[BEGIN INFORMATION GIVEN]
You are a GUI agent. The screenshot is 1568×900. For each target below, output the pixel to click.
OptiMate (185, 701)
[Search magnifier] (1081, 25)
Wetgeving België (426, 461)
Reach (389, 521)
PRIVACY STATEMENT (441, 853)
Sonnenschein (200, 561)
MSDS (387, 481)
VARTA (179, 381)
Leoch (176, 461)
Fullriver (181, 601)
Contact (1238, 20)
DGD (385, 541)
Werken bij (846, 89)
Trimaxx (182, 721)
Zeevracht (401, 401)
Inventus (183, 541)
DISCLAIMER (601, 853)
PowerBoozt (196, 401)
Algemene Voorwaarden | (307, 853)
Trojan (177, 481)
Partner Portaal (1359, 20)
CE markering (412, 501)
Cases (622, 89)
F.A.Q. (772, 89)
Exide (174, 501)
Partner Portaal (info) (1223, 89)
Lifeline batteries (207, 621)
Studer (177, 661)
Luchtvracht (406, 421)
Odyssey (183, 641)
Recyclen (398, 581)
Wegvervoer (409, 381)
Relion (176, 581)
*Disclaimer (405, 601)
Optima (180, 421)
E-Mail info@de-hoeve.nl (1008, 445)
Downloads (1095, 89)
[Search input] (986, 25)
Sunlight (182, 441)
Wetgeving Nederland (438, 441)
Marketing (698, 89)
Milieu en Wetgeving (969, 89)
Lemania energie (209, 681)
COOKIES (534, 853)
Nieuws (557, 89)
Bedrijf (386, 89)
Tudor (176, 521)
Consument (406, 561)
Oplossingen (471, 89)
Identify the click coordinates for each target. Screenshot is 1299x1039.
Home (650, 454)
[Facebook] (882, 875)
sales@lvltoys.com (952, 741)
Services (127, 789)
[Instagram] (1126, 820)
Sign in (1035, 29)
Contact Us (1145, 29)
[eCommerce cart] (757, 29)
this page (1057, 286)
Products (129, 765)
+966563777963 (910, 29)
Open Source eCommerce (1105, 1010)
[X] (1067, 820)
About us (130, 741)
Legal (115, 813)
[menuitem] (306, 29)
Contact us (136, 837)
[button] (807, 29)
[END INFORMATION GIVEN]
Please present all the lines above as a numbered list, omitting any blank lines.

WRITTEN SOLUTION —
1. You are a GUI agent. The screenshot is 1568×900. For each target below, output the pixel to click.
2. OptiMate (185, 701)
3. [Search magnifier] (1081, 25)
4. Wetgeving België (426, 461)
5. Reach (389, 521)
6. PRIVACY STATEMENT (441, 853)
7. Sonnenschein (200, 561)
8. MSDS (387, 481)
9. VARTA (179, 381)
10. Leoch (176, 461)
11. Fullriver (181, 601)
12. Contact (1238, 20)
13. DGD (385, 541)
14. Werken bij (846, 89)
15. Trimaxx (182, 721)
16. Zeevracht (401, 401)
17. Inventus (183, 541)
18. DISCLAIMER (601, 853)
19. PowerBoozt (196, 401)
20. Algemene Voorwaarden | (307, 853)
21. Trojan (177, 481)
22. Partner Portaal (1359, 20)
23. CE markering (412, 501)
24. Cases (622, 89)
25. F.A.Q. (772, 89)
26. Exide (174, 501)
27. Partner Portaal (info) (1223, 89)
28. Lifeline batteries (207, 621)
29. Studer (177, 661)
30. Luchtvracht (406, 421)
31. Odyssey (183, 641)
32. Recyclen (398, 581)
33. Wegvervoer (409, 381)
34. Relion (176, 581)
35. *Disclaimer (405, 601)
36. Optima (180, 421)
37. E-Mail info@de-hoeve.nl (1008, 445)
38. Downloads (1095, 89)
39. [Search input] (986, 25)
40. Sunlight (182, 441)
41. Wetgeving Nederland (438, 441)
42. Marketing (698, 89)
43. Milieu en Wetgeving (969, 89)
44. Lemania energie (209, 681)
45. COOKIES (534, 853)
46. Nieuws (557, 89)
47. Bedrijf (386, 89)
48. Tudor (176, 521)
49. Consument (406, 561)
50. Oplossingen (471, 89)
51. Identify the click coordinates for each target. Screenshot is 1299x1039.
52. Home (650, 454)
53. [Facebook] (882, 875)
54. sales@lvltoys.com (952, 741)
55. Services (127, 789)
56. [Instagram] (1126, 820)
57. Sign in (1035, 29)
58. Contact Us (1145, 29)
59. [eCommerce cart] (757, 29)
60. this page (1057, 286)
61. Products (129, 765)
62. +966563777963 (910, 29)
63. Open Source eCommerce (1105, 1010)
64. [X] (1067, 820)
65. About us (130, 741)
66. Legal (115, 813)
67. [menuitem] (306, 29)
68. Contact us (136, 837)
69. [button] (807, 29)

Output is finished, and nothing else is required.